Why this matters now
The argument for giving non-technical team members direct codebase access has been around for a while. What changes with AI is that the translation layer — converting raw code into plain language — now exists and works well enough to build products on. The blocker was never the willingness of PMs or support leads to understand systems. It was the cost of translation.
Codebase MCPs removed that cost for developers by letting AI handle the translation in context. The same capability, extended through a different access format, removes it for the rest of the team. What is not inevitable is configuring a codebase MCP for developers and stopping there, treating the half of the team that cannot access developer tools as an acceptable casualty of the tooling architecture.
Final take
A codebase MCP is a meaningful improvement for developers who use AI coding tools. It is not a codebase access solution for a team. The format of access — JSON config files, code editors, developer credentials — is architecturally limited to people who maintain development environments.

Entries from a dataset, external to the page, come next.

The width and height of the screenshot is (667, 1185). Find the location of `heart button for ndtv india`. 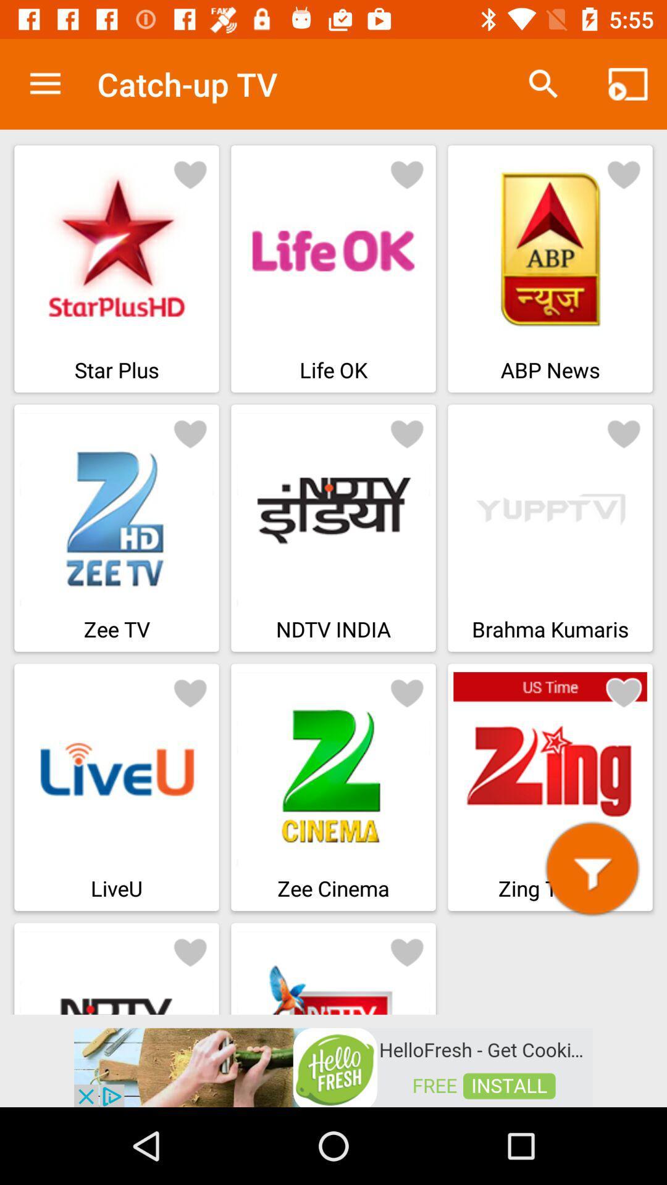

heart button for ndtv india is located at coordinates (407, 433).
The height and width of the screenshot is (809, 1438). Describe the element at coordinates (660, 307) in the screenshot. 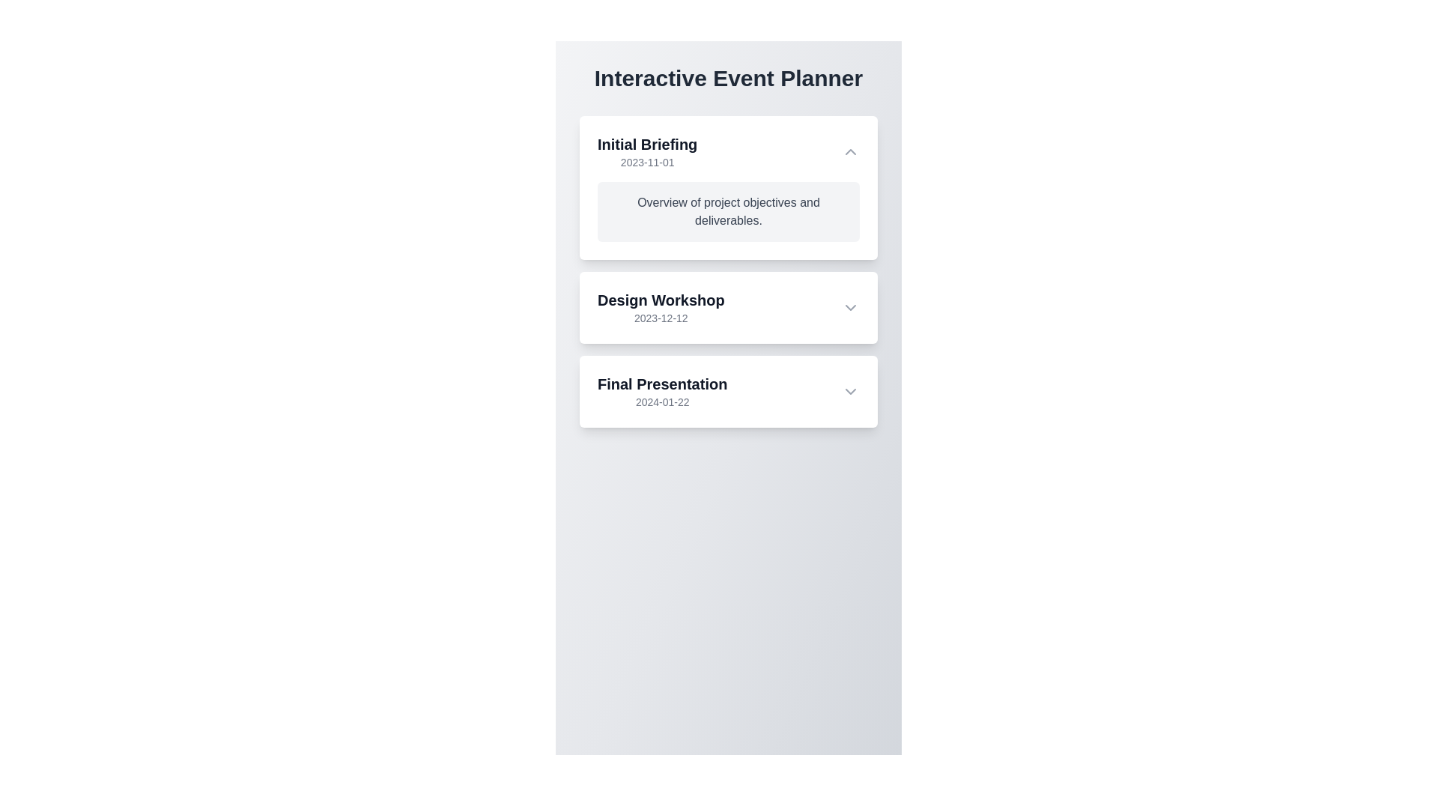

I see `the static text label displaying the 'Design Workshop' event name and date, which is located centrally within the second event entry of the 'Interactive Event Planner' interface` at that location.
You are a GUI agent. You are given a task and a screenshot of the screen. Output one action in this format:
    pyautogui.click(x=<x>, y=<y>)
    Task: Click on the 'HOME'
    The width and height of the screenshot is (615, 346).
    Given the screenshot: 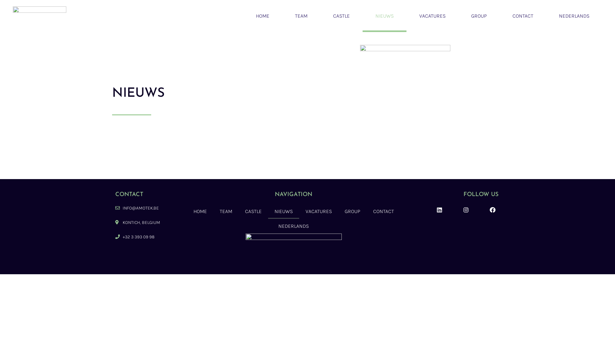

The half of the team that does not use code editors still needs system understanding to do their jobs. They still make decisions that depend on knowing how the system behaves. They still route those questions to engineers when they have no other option. Adding a developer-facing MCP does not change any of that for them.
Codebase intelligence is not just a developer problem. It is a team problem. The tool that solves it needs to work for the product owner writing a spec, the support lead debugging an escalation, and the scrum master planning a sprint — not just the engineer in an AI coding session.